Boar variability in sperm cryo-tolerance after cooling of semen in different long-term extenders at various temperatures

Abstract

This study investigated individual boar variability in the quality of pre-freeze (PF) and post-thaw (PT) semen cooled in different long-term (LT) extenders and for different holding times (HT). Sperm rich fractions were diluted with Androhep® Plus (AHP), Androstar® Plus (ASP), Safecell® Plus (SCP) and TRIXcell® Plus (TCP) extenders, stored for 2h at 17°C (HT 1) and additionally for 24h at 10°C (HT 2) and the samples were subsequently evaluated and frozen. Besides the analysis of CASA sperm variables, mitochondrial membrane potential (MMP), plasma membrane integrity (PMI), normal apical ridge (NAR) acrosome integrity, and viability (YO-PRO-1−/PI−) of sperm were assessed in the PF and PT semen. Results indicated that boar, extender and HT group affected the sperm quality characteristics. There were great variations in PMOT and the sperm motion patterns of the PF semen among the boars. Differences in the HT groups of the PF semen, with respect to the sperm membrane integrity, were less marked among the boars. Consistent variations in TMOT and PMOT in the PT semen were observed among the boars, being greater in the HT 2 group. Most of the CASA-analyzed sperm motion patterns were greater in the HT 2 group of the PT semen.
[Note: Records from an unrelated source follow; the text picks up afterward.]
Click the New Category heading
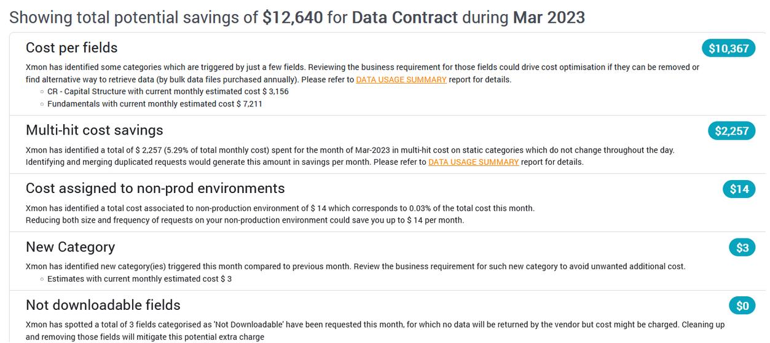 coord(70,247)
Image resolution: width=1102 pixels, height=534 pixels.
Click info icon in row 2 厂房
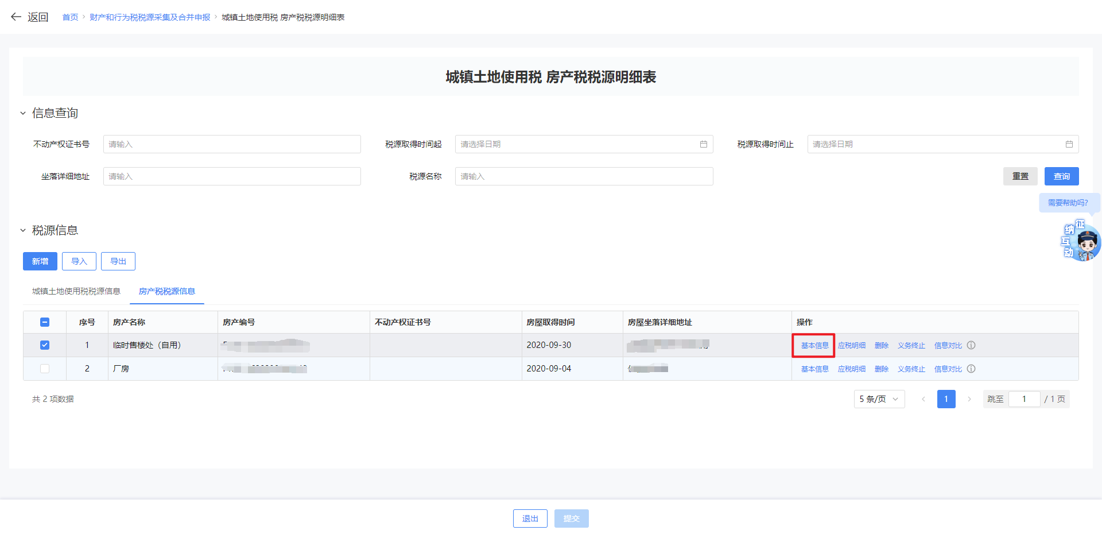[971, 369]
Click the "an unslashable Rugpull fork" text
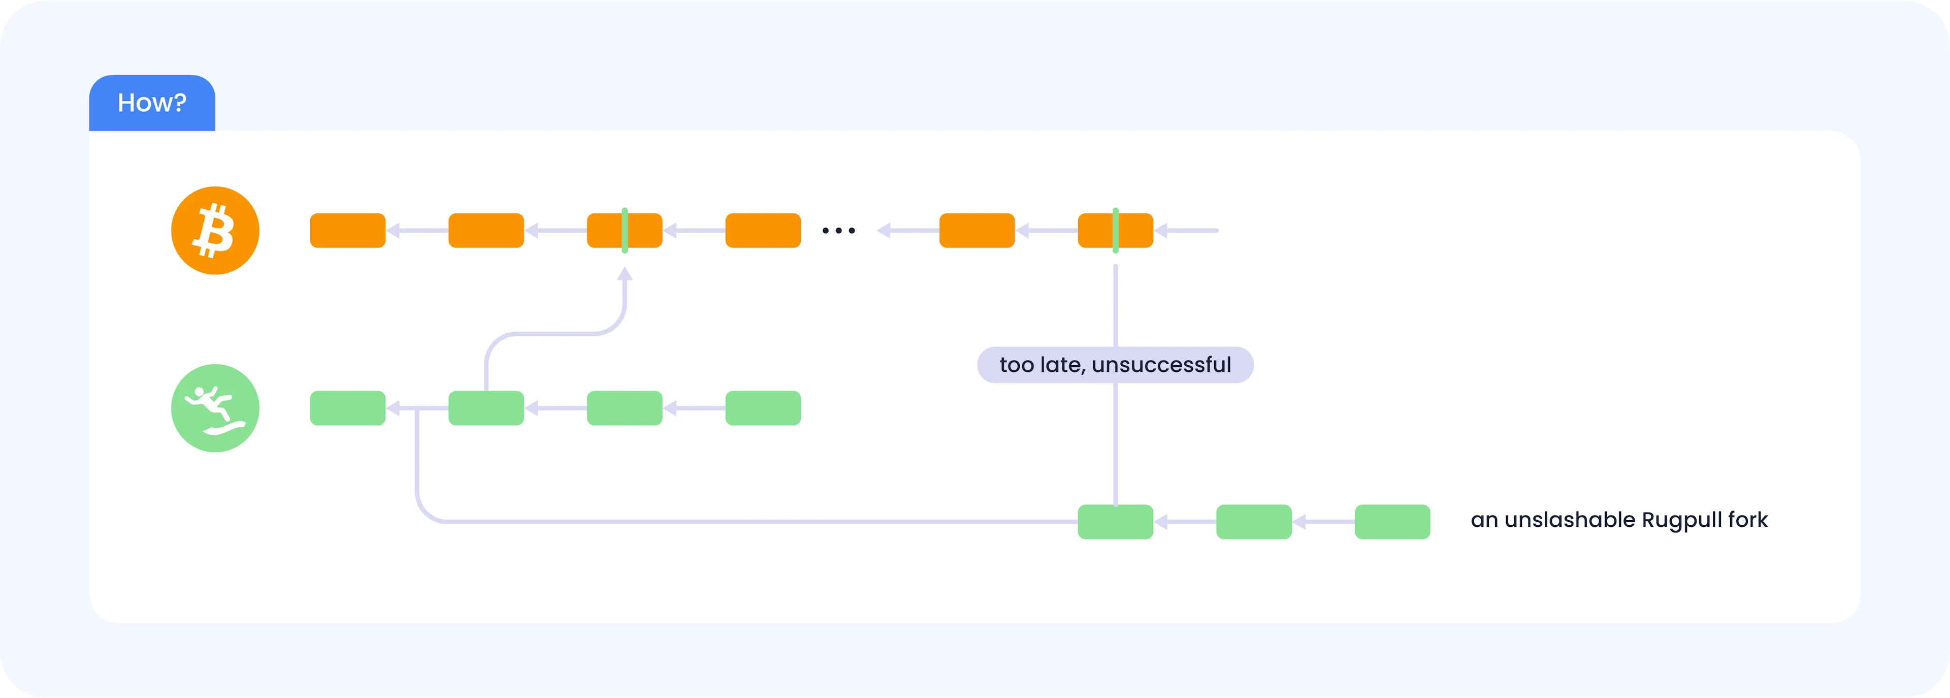1950x698 pixels. click(1618, 520)
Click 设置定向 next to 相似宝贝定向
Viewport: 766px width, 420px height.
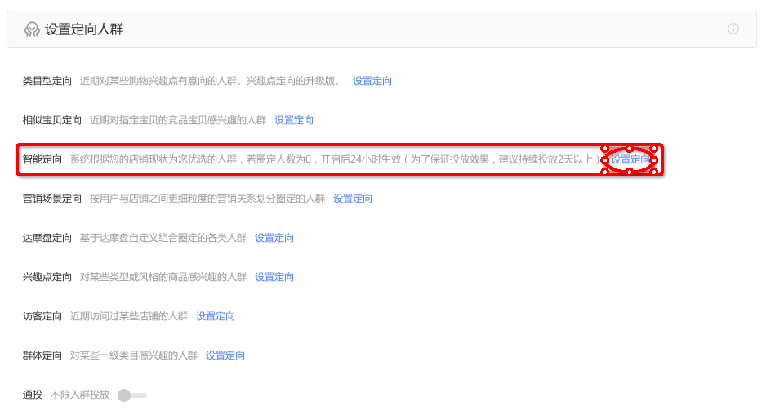pyautogui.click(x=294, y=120)
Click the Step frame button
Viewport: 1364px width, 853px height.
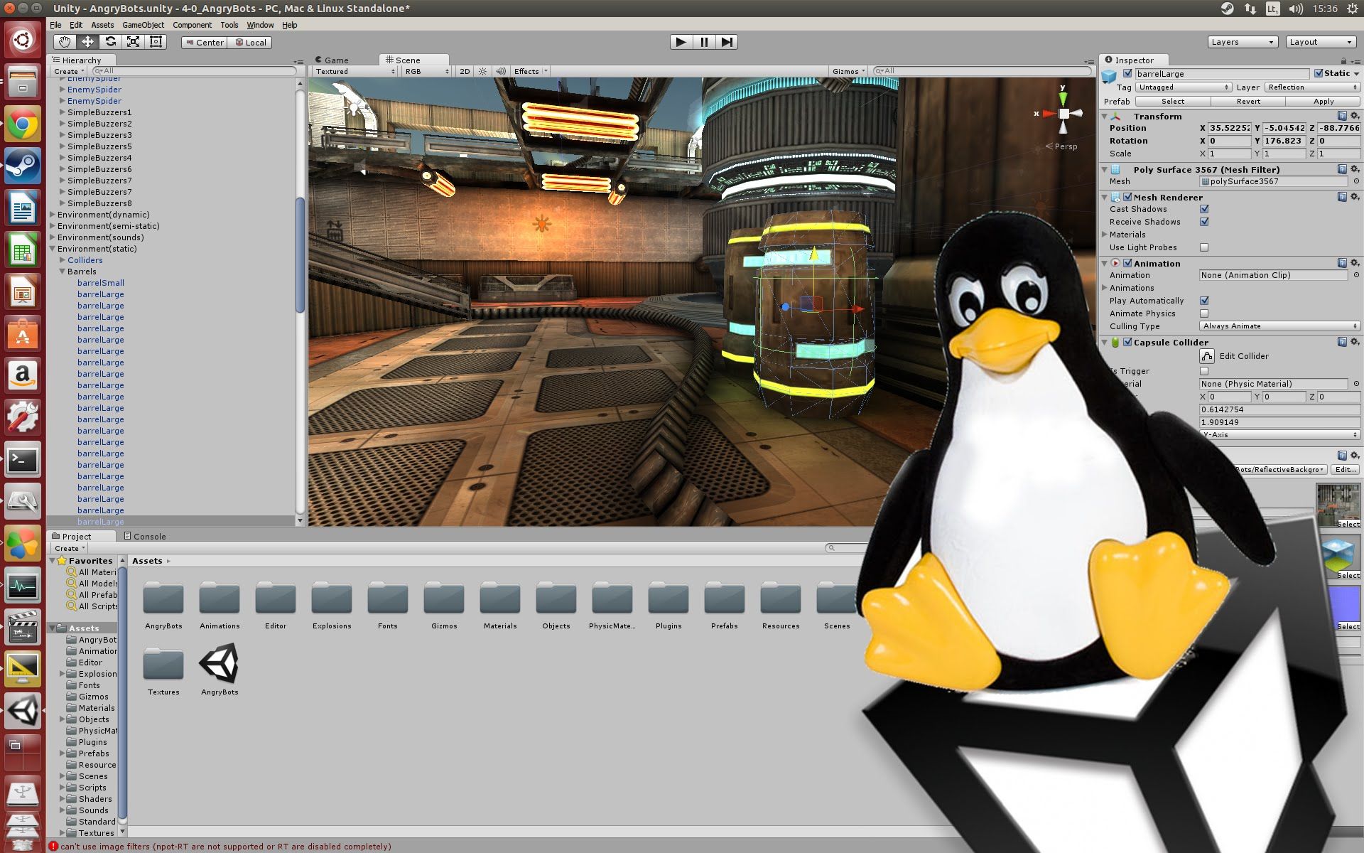click(x=727, y=42)
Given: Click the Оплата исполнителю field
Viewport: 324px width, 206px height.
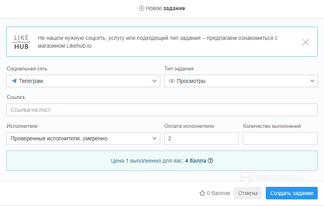Looking at the screenshot, I should (201, 138).
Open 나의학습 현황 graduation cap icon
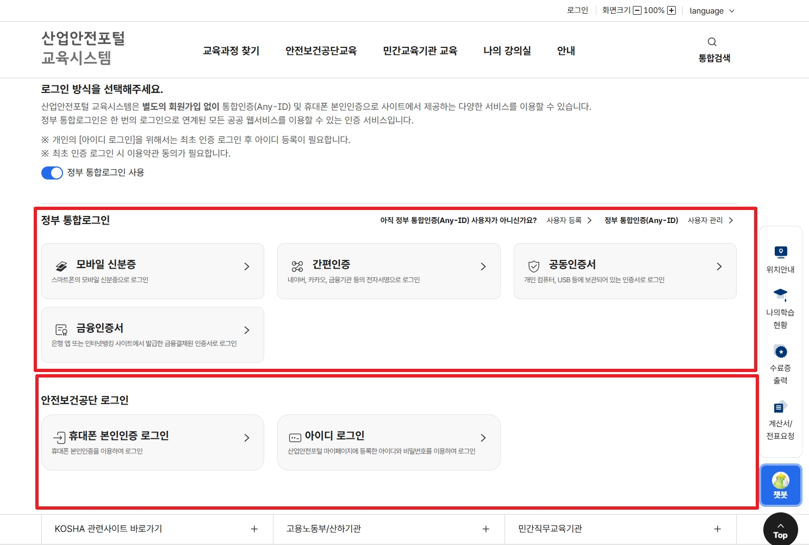Viewport: 809px width, 545px height. 780,295
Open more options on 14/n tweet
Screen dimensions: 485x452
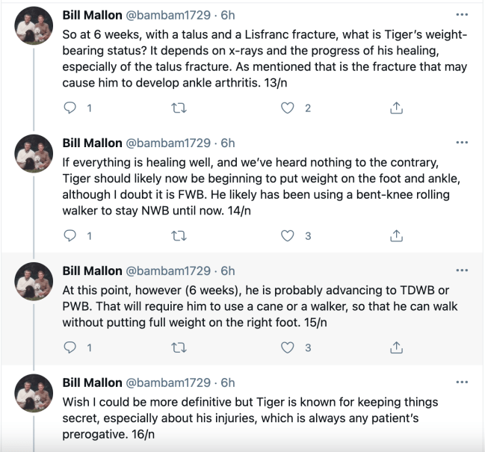coord(462,142)
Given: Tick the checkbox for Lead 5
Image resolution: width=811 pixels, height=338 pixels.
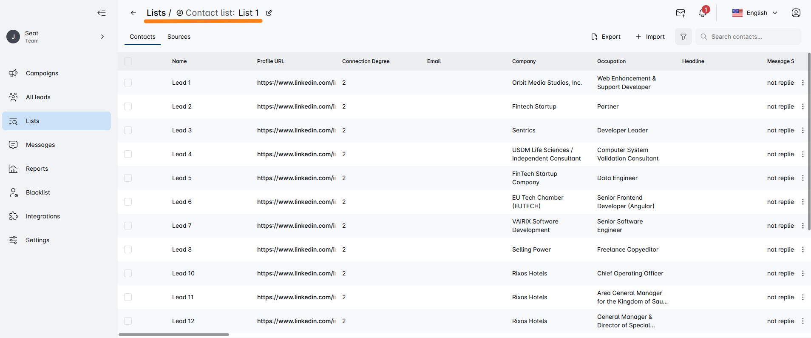Looking at the screenshot, I should tap(128, 178).
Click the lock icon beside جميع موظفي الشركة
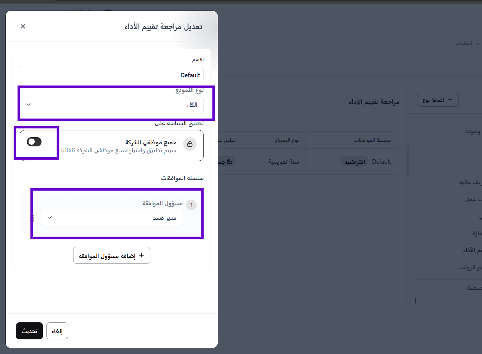 190,144
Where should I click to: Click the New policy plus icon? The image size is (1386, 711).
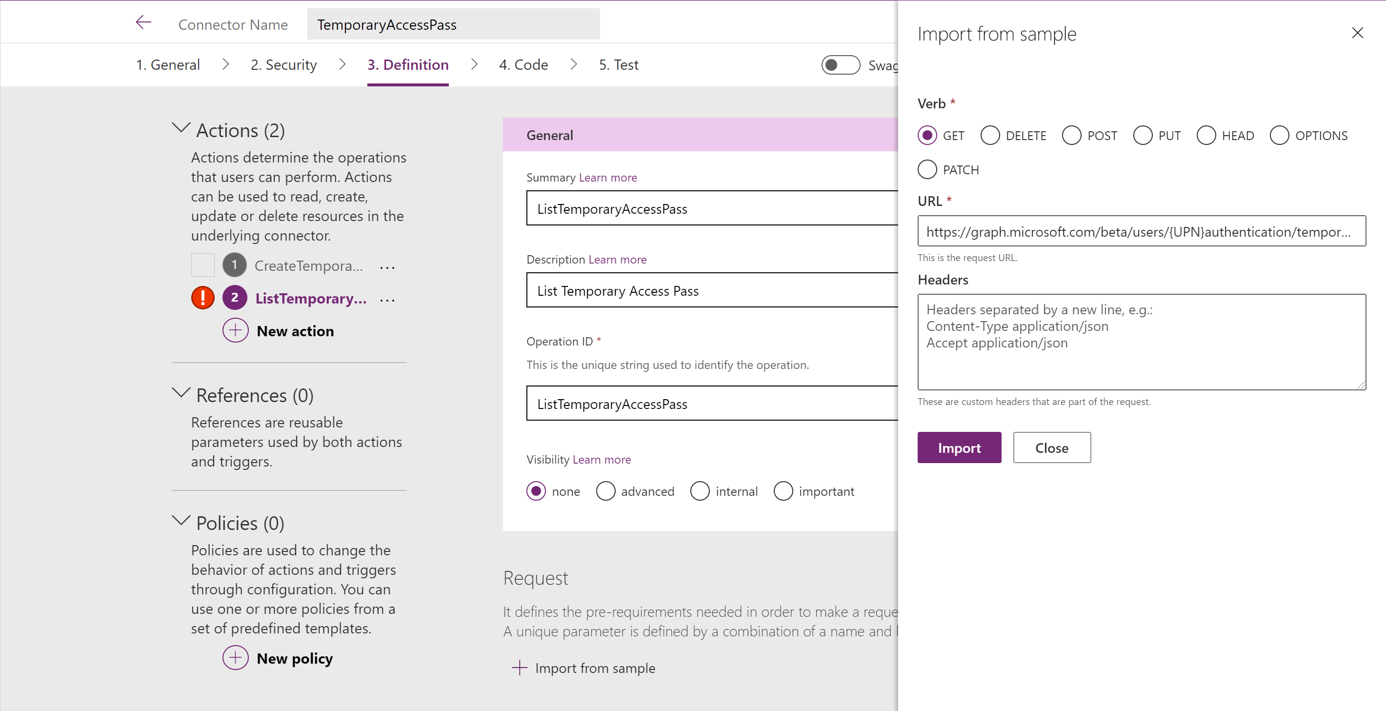point(235,658)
Furthermore, sperm MMP, PMI and viability were greater in the HT 2 group of the PT semen in most of the boars, while consistent differences were observed among the boars for sperm NAR acrosome integrity in either HT group. The significant effect of the cryopreservation process on the sperm membrane proteome was evident from the number of protein bands, detected in the electrophoretic profiles of sperm of the HT 1 and HT 2 groups. The electrophoretic profiles of the PF and PT semen among boars with poor and good semen freezability, however, differed with respect to the abundance and types of sperm membrane-associated proteins. The overall results of this study provided evidence that there are differences among boars in response to the different cooling regimens, and that cooling of extended semen for a 24-h period at 10°C modulated the functions of sperm in an extender-dependent manner, rendering the cells less susceptible to cryo-induced damage. It is suggested that the findings of this study have the potential to improve the technology of boar semen cryopreservation.